Moody's downgraded Dye & Durham Corporation's corporate family rating to Caa1 from B3 on 26 June 2026, citing ongoing operational challenges, high governance risk from management turnover and shareholder activism, and expectations that EBITDA growth will be constrained, preventing debt/EBITDA from falling below 7x by fiscal 2027. The probability‑of‑default rating was also cut to Caa1‑PD from B3‑PD, and the agency lowered the ratings on the senior secured revolving credit facility, term loan B and senior secured notes to Caa1 from B2. The speculative‑grade liquidity rating fell to SGL‑4 from SGL‑3, with a negative outlook.

As of the twelve months ended 31 March 2026, Dye & Durham reported a debt‑to‑EBITDA ratio of 7.7x. Liquidity is weak through 30 June 2027, with cash of C$36 million as of 31 March 2026 and projected free‑cash‑flow of approximately C$20 million over the next four quarters, against contingent consideration obligations of about C$30 million and total liquid sources of roughly C$56 million.
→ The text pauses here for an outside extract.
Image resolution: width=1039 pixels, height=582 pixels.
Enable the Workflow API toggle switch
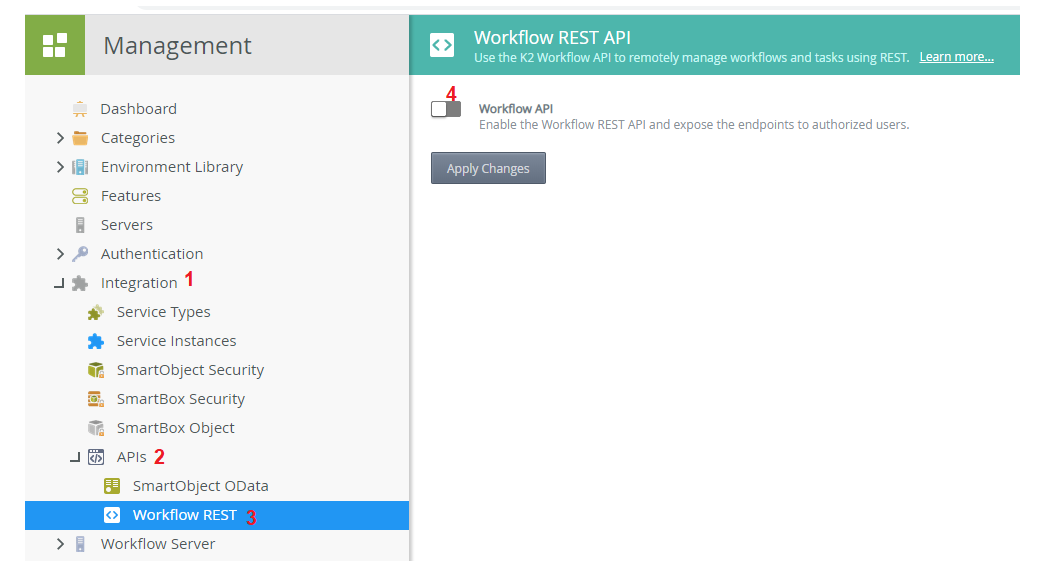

The C$105 million senior secured revolving credit facility, expiring 2029, is not counted as a liquidity source because covenant compliance restricts access; the facility is subject to a spring‑forward first‑lien net‑leverage covenant of 5.8x when utilization exceeds 35%, with headroom around 5% as of 31 March 2026.
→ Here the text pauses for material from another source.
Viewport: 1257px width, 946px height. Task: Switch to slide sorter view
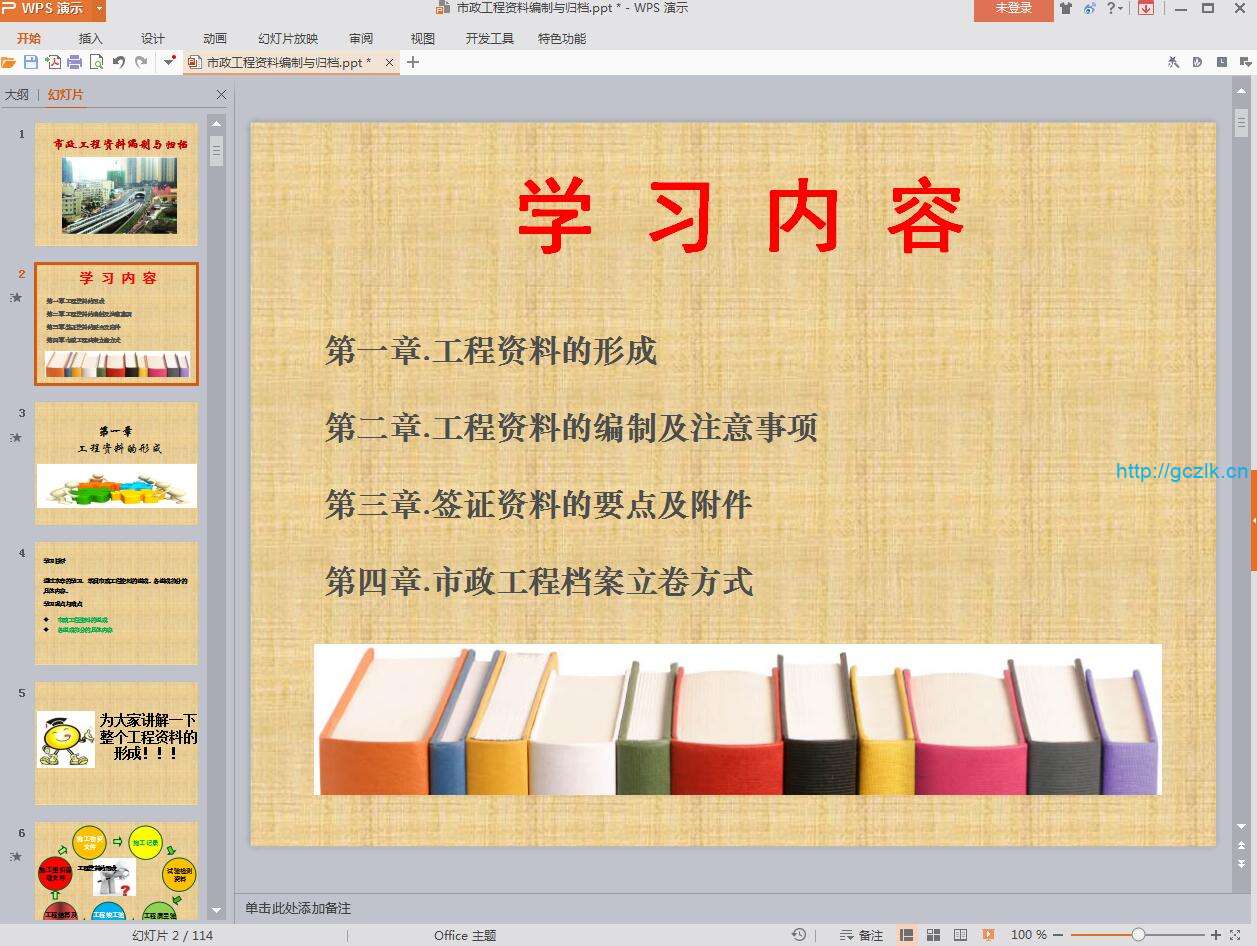tap(933, 935)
The company’s capital structure includes a C$105 million revolving facility, a US$350 million first‑lien senior secured term loan B due 2031, and US$555 million senior secured notes due 2029, all now rated Caa1. Additionally, it holds C$148 million of unrated convertible senior unsecured debentures due 2028, and Moody’s noted that loss‑absorption capacity was reduced after the repayment of C$185 million of convertible notes in March 2026.
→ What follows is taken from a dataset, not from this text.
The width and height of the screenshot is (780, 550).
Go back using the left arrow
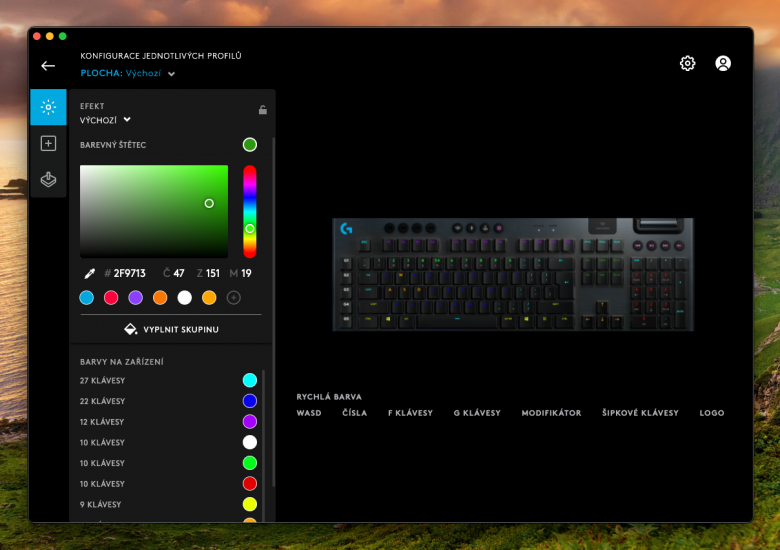click(x=48, y=66)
Moody’s indicated that an upgrade would be possible if Dye & Durham can profitably increase scale and recurring revenue, generate consistent positive free cash flow, maintain debt/EBITDA below 6.5x and achieve an EBITA‑to‑interest coverage ratio above 1.5x. Conversely, the rating could be further downgraded if liquidity constraints are not remedied promptly, if a debt restructuring becomes likely, or if revenue and EBITDA declines are not reversed in a reasonable timeframe.